While managing the seigneury, Robert Unwin Harwood pursued a political career14. In 1832, he was appointed member of the Legislative Council of Lower Canada, but his term was not renewed at the time of the Act of Union (1840). On three occasions, he unsuccessfully ran as a Reform candidate in the elections. It was not until 1858 that he was elected to the assembly as the Vaudreuil representative. He left this position in 1860 to be elected to the Legislative Council as the Rigaud County representative.

ESTEEMED BY HIS COMMUNITY

During his lifetime, testimonies published in the newspapers commended this reformist-minded politician. Vaudreuil residents certainly maintained cordial relations with the Vaudreuil « seigneur »; citizens supported him on the political level as well as in his productive endeavours in the area of transportation.

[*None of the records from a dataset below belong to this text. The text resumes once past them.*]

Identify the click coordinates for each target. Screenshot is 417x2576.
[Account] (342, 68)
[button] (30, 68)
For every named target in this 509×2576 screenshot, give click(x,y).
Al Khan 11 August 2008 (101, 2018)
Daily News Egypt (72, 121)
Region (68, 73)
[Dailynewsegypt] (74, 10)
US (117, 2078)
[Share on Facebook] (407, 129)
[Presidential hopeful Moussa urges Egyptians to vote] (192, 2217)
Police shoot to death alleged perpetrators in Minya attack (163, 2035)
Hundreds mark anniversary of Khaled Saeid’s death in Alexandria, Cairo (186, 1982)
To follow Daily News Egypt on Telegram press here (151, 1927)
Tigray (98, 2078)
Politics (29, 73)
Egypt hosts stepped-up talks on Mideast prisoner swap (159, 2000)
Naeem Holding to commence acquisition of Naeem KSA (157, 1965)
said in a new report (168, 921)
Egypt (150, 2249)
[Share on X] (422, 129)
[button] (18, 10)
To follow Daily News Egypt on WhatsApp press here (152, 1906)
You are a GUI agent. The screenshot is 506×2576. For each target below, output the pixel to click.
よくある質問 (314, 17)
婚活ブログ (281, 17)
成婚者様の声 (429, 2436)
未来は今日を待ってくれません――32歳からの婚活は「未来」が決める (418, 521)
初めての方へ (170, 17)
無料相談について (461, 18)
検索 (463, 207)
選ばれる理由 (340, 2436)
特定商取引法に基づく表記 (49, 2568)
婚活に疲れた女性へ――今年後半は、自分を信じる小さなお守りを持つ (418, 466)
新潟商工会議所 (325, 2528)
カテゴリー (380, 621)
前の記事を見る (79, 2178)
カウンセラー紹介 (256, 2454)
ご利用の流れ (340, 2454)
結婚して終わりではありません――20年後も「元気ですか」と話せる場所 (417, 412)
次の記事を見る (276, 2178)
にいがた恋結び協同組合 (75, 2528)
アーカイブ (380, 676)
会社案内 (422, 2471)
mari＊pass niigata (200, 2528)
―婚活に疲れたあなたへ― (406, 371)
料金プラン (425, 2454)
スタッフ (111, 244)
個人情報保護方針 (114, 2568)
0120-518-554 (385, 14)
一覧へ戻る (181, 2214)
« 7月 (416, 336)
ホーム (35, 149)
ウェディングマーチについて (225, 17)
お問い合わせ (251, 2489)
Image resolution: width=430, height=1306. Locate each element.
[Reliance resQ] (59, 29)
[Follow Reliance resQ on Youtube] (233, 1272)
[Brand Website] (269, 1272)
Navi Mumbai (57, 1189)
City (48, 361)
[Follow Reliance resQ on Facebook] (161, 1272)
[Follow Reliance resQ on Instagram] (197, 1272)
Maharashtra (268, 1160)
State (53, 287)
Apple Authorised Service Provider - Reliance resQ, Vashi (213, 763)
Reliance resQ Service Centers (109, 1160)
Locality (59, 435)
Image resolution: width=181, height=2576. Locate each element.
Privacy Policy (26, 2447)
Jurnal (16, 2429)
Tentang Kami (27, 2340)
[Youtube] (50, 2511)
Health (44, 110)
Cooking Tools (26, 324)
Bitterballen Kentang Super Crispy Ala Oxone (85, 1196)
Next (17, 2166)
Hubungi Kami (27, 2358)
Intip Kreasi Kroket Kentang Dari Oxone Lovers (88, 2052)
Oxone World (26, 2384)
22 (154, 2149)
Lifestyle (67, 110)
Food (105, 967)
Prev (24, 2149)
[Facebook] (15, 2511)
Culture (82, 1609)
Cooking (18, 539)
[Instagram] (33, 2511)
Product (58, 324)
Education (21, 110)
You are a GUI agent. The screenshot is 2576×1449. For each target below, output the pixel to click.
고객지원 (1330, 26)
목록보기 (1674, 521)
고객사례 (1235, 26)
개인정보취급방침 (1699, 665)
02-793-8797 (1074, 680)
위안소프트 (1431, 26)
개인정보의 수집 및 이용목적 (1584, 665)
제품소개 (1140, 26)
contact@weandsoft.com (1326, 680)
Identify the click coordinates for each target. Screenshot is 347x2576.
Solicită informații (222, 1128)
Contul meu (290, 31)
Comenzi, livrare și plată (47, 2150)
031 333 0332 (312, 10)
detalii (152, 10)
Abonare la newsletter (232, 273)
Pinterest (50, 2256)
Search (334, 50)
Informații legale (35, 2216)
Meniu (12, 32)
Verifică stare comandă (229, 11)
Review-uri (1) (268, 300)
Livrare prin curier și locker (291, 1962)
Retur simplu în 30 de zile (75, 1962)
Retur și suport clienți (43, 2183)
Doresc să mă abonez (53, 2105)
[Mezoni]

Although he was a seigneur of rather conservative allegiance, he also had a liberal spirit, showing indulgence and moderation during the insurrection of 1837-183815. Churches, schools and several residents acknowledged his generosity. For nearly 40 years, Robert Unwin Harwood, the "last Seigneur of Vaudreuil", left his mark on the collective memory of the Vaudreuil-Dorion community through his active and dynamic presence, his business sense, and his interest in the region's economic development16.

He died in the Vaudreuil Bay family mansion on April 12, 1863. He was buried at Montréal's Mount Royal Cemetery17.